**Study questions:**
a. In the project description on radiation-induced microcephaly, between which weeks of pregnancy is fetal radiation exposure singled out as especially linked to neurological defects?
b. Please pick up the project description on radiation-induced microcephaly from its final sentence and carry it forward.

**Supplied text:**

== Segment start ==

Mechanistic analysis of radiation-induced microcephaly and cognitive impairment in mice

Mbouombouo Mfossa André


Huylebroeck Danny, (KUL),

SCK•CEN Mentor

Quintens Roel
+32 14 33 28 37

SCK•CEN Co-mentor

Benotmane Rafi
+32 14 33 27 31

Expert group


PhD started


Short project description

Radiation exposure of fetuses, especially between weeks 8 to 15 of pregnancy, has been shown to result in neurological defects such as microcephaly, seizures, mental retardation and decreased intelligence. Microcephaly is a congenital disorder which is defined in humans as a brain size at least two standard deviations below the average for age and sex, and has been shown to be related to the degree of radiation-induced mental retardation (Schull and Otake, Teratology 1999). The occurrence of these neurological defects is one of the main reasons why radiation exposure (both for therapy as well as diagnosis) of pregnant women is mostly discouraged.

We and others have been able to recapitulate some of these effects in mice after X-ray irradiation of mice during pregnancy. In particular, we found that prenatal irradiation induced microcephaly (= reduced brain size in mice), while behavioral tests showed cognitive impairments (Verreet et al., accepted and under revision). Furthermore, we have discovered a number of novel target genes of the tumor suppressor protein p53, which are activated within hours after radiation exposure in the embryonic mouse brain (Quintens et al., accepted and under revision). p53, also known as the guardian of the genome, is a critical regulator of the cellular response to radiation by activating its target genes which are responsible for cell cycle arrest, DNA damage repair and apoptosis (cell death). However, we have strong indications that some of the novel p53 target genes are particularly important for neuron differentiation and normal brain development. Our recent findings further indicated that the early, p53-dependent gene activation after radiation exposure may be responsible for the late effects. If so, we hypothesize that inhibition of p53, either genetical or pharmacological, may prevent these detrimental radiation-induced effects.

== Segment end ==

**Input data:**
== Segment start ==

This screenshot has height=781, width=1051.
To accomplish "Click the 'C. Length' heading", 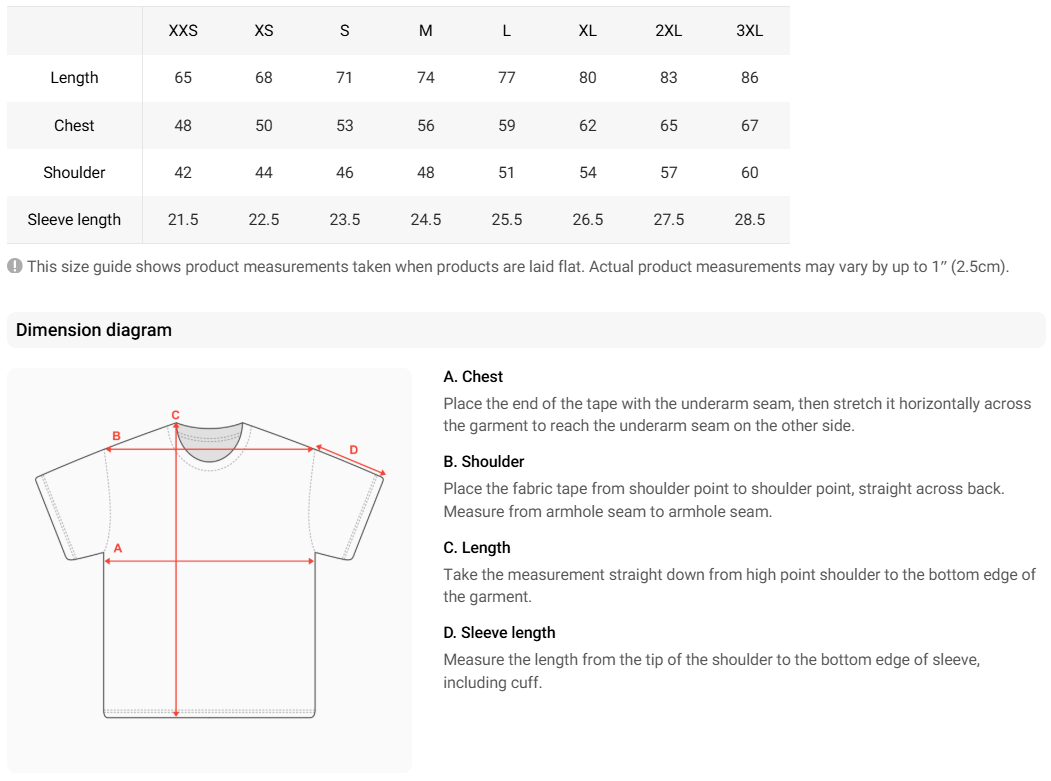I will (x=477, y=548).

== Segment end ==

**Solved problems:**
a. Weeks 8 to 15 of pregnancy.

b.
This project builds further on previously gathered knowledge within the Radiobiology Unit and aims to establish a mechanistic link between early effects of acute radiation exposure of mouse embryos and late effects in adult mice. The objectives of the project will be to evaluate:

(1) the exact role of p53 and some of its targets in the development of radiation-induced microcephaly;

(2) whether this microcephaly is related to the observed cognitive defects at adult age;

(3) whether these morphological and cognitive defects may be prevented by pharmacological inhibition of p53 at the time of radiation exposure.

The first two aims will be investigated using neuron-specific p53 knock-out mice in comparison with their wild-type littermates. These mice will be bred at the new SCK•CEN animal facility, and will have an inactive p53 gene, specifically in neurons of the cerebral cortex. Using magnetic resonance imaging and behavioral tests, we will evaluate whether they also develop microcephaly and behavioral defects after prenatal radiation exposure. Possible mechanisms will be investigated using immunohistochemistry for apoptosis, neuronal differentiation, and neuronal migration.

Furthermore, we will investigate the function of some recently discovered p53 targets (Quintens et al., accepted and under revision) using primary neuronal cell cultures (in vitro), or zebrafish embryos (in vivo). We will investigate their function in the DNA damage response (cell cycle, DNA repair, apoptosis), neuronal differentiation and brain development, both under normal and DNA damaging conditions. For this, we will silence these genes using either small interfering RNA (in vitro) or morpholino (in vivo) technology.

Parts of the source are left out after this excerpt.